Les principales chaînes de télévision, la plupart contrôlées par le gouvernement, l'ont bien compris et depuis plusieurs jours, des chroniqueurs défilent sur les plateaux pour expliquer que la Russie devait intervenir.

"Nous avons un allié solide au Moyen-Orient: la Syrie. L'abandonner, c'est inviter les terroristes à venir chez nous", a martelé lors de son émission hebdomadaire très suivie sur Rossia-1 Dmitri Kisselev, présentateur connu pour ses diatribes antiaméricaines, également à la tête de l'agence de presse officielle Rossia Segodnia.

L'Église orthodoxe, influente dans le pays, a qualifié l'intervention russe de "guerre sainte" tandis que le grand mufti de Russie, Talgat Tadjouddine, a aussi déclaré la soutenir.

"Les gens se souviennent de la guerre en Tchétchénie et sont d'accord pour lutter contre les islamistes, mais dès le premier mort russe, ça changera", avertit Konstantin Kalatchev, du Groupe des experts politiques.

"En Syrie, ce sera pire"

Le nerf de la guerre d'information sera surtout de vaincre le "syndrome afghan": depuis l'invasion de l'Afghanistan en 1979 par l'armée soviétique, suivie d'une longue guerre meurtrière, de nombreux Russes sont réticents à voir leurs soldats déployés à l'étranger.

"Je suis opposée à toute forme d'intervention", affirme Maria Bounina, 62 ans, femme au foyer et mère de cinq enfants. "Bien sûr, je crains la répétition du scénario afghan. Ca va recommencer sauf qu'en Syrie, ce sera pire."

Pour Konstantin Kalatchev, "même si les politologues commandités par le pouvoir affirment que la Syrie effacera le 'syndrome afghan' des esprits russes, la Syrie ne fera en réalité que l'aggraver". Autre difficulté à surmonter: la Syrie se situe hors de la zone d'influence russe traditionnelle, contrairement à l'Ukraine.

La puissante machine médiatique

Comment justifier auprès des Russes que leur aviation intervient en Syrie alors même que le Kremlin assure qu'aucun soldat russe n'est présent dans l'est de l'Ukraine? Cette fois, contrairement à l'Ukraine, la puissante machine médiatique russe ne suffira peut-être pas à convaincre les Russes de la nécessité d'intervenir en Syrie, préviennent les experts.

"La propagande ne marche que lorsqu'il s'agit d'enfoncer des portes ouvertes", rappelle Konstantin Kalatchev. "Si elle introduit des idées nouvelles, elle provoque la méfiance."
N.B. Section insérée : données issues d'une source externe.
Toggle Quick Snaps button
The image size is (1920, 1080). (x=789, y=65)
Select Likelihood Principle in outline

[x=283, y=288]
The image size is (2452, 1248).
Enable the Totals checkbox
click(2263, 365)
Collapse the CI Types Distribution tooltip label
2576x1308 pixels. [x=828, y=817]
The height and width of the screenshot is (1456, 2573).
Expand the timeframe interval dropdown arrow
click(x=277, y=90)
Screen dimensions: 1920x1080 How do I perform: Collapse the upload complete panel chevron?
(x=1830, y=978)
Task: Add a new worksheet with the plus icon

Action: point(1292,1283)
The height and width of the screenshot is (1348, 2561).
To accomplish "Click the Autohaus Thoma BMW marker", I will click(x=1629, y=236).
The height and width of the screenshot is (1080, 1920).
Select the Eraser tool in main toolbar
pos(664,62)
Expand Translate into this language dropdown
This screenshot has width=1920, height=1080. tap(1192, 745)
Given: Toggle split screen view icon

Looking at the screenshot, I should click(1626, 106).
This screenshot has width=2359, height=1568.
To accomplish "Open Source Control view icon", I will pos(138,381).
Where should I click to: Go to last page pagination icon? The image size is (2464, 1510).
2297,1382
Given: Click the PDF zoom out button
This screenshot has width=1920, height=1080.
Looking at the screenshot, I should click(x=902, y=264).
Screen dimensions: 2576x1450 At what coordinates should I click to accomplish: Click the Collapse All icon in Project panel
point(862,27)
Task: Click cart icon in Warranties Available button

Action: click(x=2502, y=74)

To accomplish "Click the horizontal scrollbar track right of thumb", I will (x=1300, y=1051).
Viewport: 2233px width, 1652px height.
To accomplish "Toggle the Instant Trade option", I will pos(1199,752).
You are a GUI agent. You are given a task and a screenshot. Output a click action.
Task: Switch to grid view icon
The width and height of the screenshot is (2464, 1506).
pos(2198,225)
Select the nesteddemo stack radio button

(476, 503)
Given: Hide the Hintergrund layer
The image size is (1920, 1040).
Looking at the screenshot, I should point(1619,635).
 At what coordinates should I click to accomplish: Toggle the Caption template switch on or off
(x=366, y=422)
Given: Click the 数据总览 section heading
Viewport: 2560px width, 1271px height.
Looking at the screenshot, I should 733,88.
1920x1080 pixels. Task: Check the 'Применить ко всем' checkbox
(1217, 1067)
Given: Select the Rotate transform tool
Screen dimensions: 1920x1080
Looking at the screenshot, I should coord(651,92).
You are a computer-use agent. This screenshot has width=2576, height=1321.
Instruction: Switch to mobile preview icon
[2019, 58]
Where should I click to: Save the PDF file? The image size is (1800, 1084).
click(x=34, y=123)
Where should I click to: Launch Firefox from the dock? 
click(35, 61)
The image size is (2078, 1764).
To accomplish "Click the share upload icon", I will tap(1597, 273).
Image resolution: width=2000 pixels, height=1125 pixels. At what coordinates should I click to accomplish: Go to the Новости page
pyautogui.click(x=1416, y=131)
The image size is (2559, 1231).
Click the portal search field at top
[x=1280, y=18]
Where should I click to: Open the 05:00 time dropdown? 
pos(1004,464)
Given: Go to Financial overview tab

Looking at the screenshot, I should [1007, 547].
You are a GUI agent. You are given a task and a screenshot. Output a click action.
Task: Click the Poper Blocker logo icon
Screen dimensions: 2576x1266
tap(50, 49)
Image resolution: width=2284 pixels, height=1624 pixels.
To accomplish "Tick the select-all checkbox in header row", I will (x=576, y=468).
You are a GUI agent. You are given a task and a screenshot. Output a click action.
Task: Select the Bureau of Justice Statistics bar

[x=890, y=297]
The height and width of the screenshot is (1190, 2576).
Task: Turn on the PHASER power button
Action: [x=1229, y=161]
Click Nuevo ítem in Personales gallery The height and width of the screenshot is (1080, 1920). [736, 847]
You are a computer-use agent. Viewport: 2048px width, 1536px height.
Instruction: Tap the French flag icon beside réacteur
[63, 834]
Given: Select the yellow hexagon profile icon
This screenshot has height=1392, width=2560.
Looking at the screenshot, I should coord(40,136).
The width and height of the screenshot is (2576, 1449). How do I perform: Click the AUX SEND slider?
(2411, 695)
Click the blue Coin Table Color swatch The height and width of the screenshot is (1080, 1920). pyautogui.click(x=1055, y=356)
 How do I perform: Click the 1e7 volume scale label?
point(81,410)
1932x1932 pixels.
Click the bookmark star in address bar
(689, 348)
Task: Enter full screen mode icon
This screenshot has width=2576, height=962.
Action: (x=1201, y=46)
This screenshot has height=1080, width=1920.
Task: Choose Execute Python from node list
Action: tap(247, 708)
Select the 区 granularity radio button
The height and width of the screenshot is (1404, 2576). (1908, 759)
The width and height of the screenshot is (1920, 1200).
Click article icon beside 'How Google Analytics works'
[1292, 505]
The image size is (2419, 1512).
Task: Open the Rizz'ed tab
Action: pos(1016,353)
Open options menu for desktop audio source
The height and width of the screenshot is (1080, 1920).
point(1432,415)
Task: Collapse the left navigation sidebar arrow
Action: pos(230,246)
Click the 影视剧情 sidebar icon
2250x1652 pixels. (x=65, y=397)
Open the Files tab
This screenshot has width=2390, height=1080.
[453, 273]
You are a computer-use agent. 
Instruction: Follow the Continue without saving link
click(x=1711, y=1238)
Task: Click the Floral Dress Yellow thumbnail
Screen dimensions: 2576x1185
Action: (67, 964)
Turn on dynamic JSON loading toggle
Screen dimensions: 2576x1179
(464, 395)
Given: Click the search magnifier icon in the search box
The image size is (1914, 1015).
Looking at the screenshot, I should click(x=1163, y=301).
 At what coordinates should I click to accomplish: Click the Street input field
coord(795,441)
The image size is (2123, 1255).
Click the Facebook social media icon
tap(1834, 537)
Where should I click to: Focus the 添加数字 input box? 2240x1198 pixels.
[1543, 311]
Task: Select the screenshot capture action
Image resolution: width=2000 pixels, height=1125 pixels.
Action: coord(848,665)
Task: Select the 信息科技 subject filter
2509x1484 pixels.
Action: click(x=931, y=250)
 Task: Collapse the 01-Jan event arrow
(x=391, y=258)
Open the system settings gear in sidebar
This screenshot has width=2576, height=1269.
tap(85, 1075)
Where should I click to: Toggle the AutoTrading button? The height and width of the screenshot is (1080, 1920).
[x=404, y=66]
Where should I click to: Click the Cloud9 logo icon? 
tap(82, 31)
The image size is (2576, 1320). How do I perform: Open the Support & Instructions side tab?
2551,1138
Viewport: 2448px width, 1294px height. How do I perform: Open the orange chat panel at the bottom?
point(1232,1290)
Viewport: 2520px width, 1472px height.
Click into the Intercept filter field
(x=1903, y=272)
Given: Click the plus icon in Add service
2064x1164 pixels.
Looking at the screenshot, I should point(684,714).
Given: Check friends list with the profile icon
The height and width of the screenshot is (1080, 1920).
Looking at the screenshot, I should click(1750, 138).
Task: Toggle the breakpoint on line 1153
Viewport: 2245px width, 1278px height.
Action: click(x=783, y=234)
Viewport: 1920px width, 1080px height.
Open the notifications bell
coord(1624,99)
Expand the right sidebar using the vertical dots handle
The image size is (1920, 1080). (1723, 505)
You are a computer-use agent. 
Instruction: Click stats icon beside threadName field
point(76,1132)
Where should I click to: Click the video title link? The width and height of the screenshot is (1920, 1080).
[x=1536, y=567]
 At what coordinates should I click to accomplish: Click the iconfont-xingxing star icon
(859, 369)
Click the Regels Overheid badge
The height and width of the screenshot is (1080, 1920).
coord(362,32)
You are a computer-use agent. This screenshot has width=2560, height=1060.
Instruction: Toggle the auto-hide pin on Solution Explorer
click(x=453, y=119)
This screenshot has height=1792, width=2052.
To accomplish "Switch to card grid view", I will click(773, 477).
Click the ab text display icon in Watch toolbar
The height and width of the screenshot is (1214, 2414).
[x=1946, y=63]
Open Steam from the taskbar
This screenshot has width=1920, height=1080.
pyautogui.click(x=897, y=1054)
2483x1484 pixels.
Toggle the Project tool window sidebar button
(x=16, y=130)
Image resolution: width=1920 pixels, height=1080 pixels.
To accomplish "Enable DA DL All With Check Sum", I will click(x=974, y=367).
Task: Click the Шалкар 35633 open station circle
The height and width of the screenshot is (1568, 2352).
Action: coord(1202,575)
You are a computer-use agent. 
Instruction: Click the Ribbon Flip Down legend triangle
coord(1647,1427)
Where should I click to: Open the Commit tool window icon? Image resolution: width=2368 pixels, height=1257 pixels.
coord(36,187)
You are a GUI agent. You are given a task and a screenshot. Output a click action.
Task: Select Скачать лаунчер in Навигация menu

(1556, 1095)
La popularité de Poutine en jeu

"Pour la première fois, Vladimir Poutine a pris une décision contre l'avis général", souligne l'expert, qui y voit "un grand pari de Poutine": "Si la guerre n'est pas éclair et si des soldats russes meurent, sa popularité en pâtira", juge-t-il. Parce que la crise ukrainienne s'est progressivement muée en conflit gelé dans l'est de l'Ukraine, et qu'il a provoqué une volée de sanctions occidentales contre Moscou, le soutien de la population à la politique russe s'est érodé, note le centre Levada.

"Remplacer l'Ukraine par la Syrie sur les chaînes de télévision permet d'atténuer le sentiment d'échec de la politique russe en Ukraine, que ressent une frange de la population", juge Lev Goudkov. "C'est une mauvaise manoeuvre pour détourner l'attention de la crise", estime pour sa part Vladimir Kara-Mourza, spécialiste des médias russes. "Cette fois, la télévision n'y arrivera pas", prédit-il.